OLHAR CIDADÃO disse...

Amigo

O amor é lindo, e nem precia ser entendido, é lindo, e isso basta.

Um abraço

Paula Barros disse...

Eurico, geralmente não gosto muito de dizer esse foi o que mais gostei, mas é incontrolável não dizer.

Foi uma sensação boa de quem voo, de quem passou juntos as estrelas tontas, quem rodopiou....muito, muito gostoso de ler, de imaginar, de apreciar a beleza da escrita.

O mundo está realmente muito violento e uma viagens assim faz muito bem.

abraços e uma ótima semana.

Éverton Vidal Azevedo disse...

Eurico,

Antes de comentar sobre seus poemas debussycados, quero responder ao seu comentário no Re-novidade.

Fiquei contente ao saber da nomeação de Dom Fernando Saburido, embora não o conheça, minha alegria está em você tê-lo citado como de alguma maneira (ou proporçao) continuador de Dom Helder. Pois embora eu nao seja exatamente Católico Apostólico Romano, sou católico, e tenho amor demais por esta Igreja. Quanto à figura de Dom helder nao é necessário comentar, mas resumo: Um grande homem, um grande Arcebispo.

**Faça o seguinte**
**1)** Diga se cada afirmação está de acordo com os comentários acima. Responda sim ou não e cite as palavras exatas que decidem.
(a) Paula Barros afirma que o mundo está muito violento.
(b) Éverton Vidal Azevedo conhece Dom Fernando Saburido.
(c) Éverton Vidal Azevedo se declara Católico Apostólico Romano.
**2)** Transcreva sem alterações o trecho dos comentários acima entre "Eurico, geralmente não" e "comentário no Re-novidade.", inclusive.
**3)** Responda com base nos comentários acima.
(a) Para OLHAR CIDADÃO, o que basta em relação ao amor?
(b) O que Paula Barros deseja no fim do seu comentário?
(c) Segundo Éverton, Eurico citou Dom Fernando Saburido como continuador de quem?

**Dados fornecidos**
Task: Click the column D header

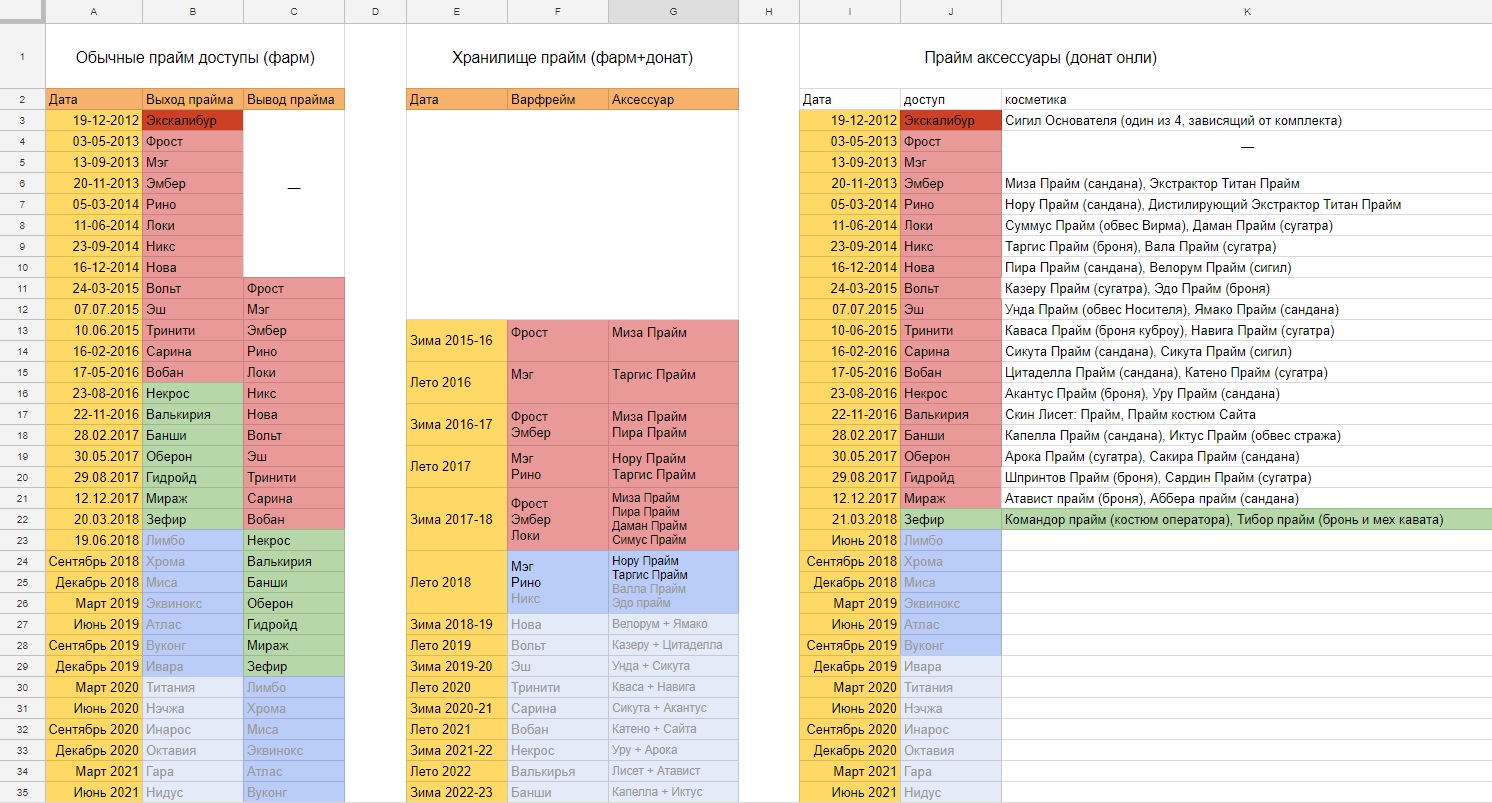Action: 375,11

**Respostas**
**1)**
(a) Sim: "O mundo está realmente muito violento"
(b) Não: "embora não o conheça"
(c) Não: "embora eu nao seja exatamente Católico Apostólico Romano"

**2)**
Eurico, geralmente não gosto muito de dizer esse foi o que mais gostei, mas é incontrolável não dizer.

Foi uma sensação boa de quem voo, de quem passou juntos as estrelas tontas, quem rodopiou....muito, muito gostoso de ler, de imaginar, de apreciar a beleza da escrita.

O mundo está realmente muito violento e uma viagens assim faz muito bem.

abraços e uma ótima semana.

Éverton Vidal Azevedo disse...

Eurico,

Antes de comentar sobre seus poemas debussycados, quero responder ao seu comentário no Re-novidade.

**3)**
(a) Que ele é lindo.
(b) Abraços e uma ótima semana.
(c) De Dom Helder.